ROMAN | Dernier volet de la Trilogie de l’emprise, l’Ultime partie fait un saisissant portrait des moeurs de l’actuelle République, même si les figures en sont imaginaires…
La Chambre des officiers, La Malédiction d’Edgar, Avenue des géants… Marc Dugain est un auteur prolixe dont on connaît la capacité à immiscer son récit dans les interstices de l’Histoire. Commencée avec L’Emprise en 2014 et Quinquennat en 2015, close aujourd’hui sur cette Ultime Partie, sa Trilogie de l’emprise vise pour sa part l’Histoire telle qu’elle est en train de se faire -ou presque.
Dans un style forcément réaliste, visuel (une adaptation télévisée serait d’ailleurs envisagée) sans pour autant être superficiel, le romancier y décrit en trois étapes l’accession à la présidence, le « règne » puis la réélection de Philippe Launay, et son combat sans pitié contre Lubiak, rival dans son propre parti: le tout sur fond de trahisons, de financements occultes, de rétrocommissions, d’assassinats, d’espionnage, de sexe, de mâles alpha et de NSA.
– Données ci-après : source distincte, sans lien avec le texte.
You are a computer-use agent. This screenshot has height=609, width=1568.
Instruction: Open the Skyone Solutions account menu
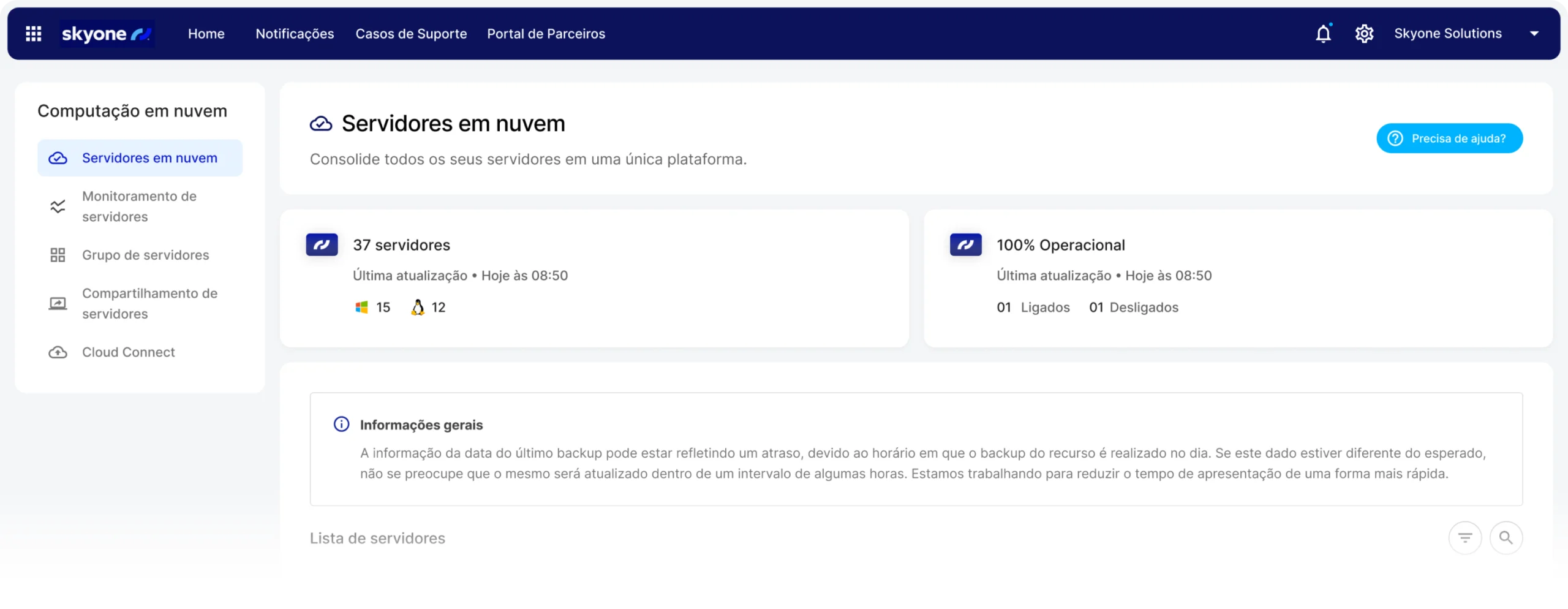click(x=1447, y=34)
« Les services de renseignements sont plus proches des grandes entreprises mondiales que nous. Pour une simple raison: les plus grandes entreprises de la planète, les plus grandes fortunes travaillent directement ou indirectement dans le renseignement, comme producteurs de technologie compatible ou fournisseurs de données ou sous-traitants. Tout ce monde-là travaille pour le grand marché de l’impatience, qui veut que chacun soit occupé à tout moment, capable de se connecter toujours plus vite, dormir moins longtemps, se créer un maximum d’addictions à des choses qui n’en valent pas la peine, vendre son intimité au diable. Il en résulterait une dictature parfaite dans laquelle les politiques ne seraient que des laquais. Nous nous dirigeons vers l’extinction totale du politique, de la littérature, de la philosophie et de l’histoire. » C’est le Président Launay qui parle. Proche de Mitterrand par son côté animal à sang froid qui veut s’inscrire dans l’Histoire, et de Jacques Chirac par sa posture gaullienne et « anti »-américaine, le personnage permet à Marc Dugain (et sa tendance, certes compréhensible, à la paranoïa -on se souvient de La Malédiction d’Edgar) un discours philosophique voire historique. Et quand le romancier lui fait évoquer Lubiak, son ennemi de l’intérieur, c’est la figure de Nicolas Sarkozy qui vient à l’esprit: « Il vient de se rallier à un système bien connu, celui des conférences. Pas des conférences à Harvard ou Cambridge, mais devant des auditoires confidentiels qui soi-disant payent très cher pour venir l’écouter. »
Saga crépusculaire
Marc Dugain assortit sa fiction d’une réflexion acérée, lucide, passionnante et pour tout dire déprimante sur l’état de décomposition de l’idéal démocratique en général et la déliquescence des institutions républicaines en particulier. « L’essence du notre constitution n’est pas celle d’une monarchie parlementaire, mais d’une monarchie absolue », assène encore l’oracle présidentiel en s’adressant à son médecin traitant devenu son seul confident et ami. « La coexistence d’un Premier ministre et d’un Président n’a plus le sens que lui avaient donné les institutions. En bref, la Constitution est vétuste et nécessite une réforme ambitieuse. » Un plaidoyer pour la proportionnelle distillé non pas au travers d’un essai politique, mais par le truchement d’une saga haletante et crépusculaire aux relents fétides d’affaire Clearstream. Aucun populisme pourtant. Juste le constat que la France, malade, ne l’est pas qu’économiquement: et que si elle souffre dans son corps c’est aussi qu’elle a mal… à la tête.
DE MARC DUGAIN, ÉDITIONS GALLIMARD, 261 PAGES.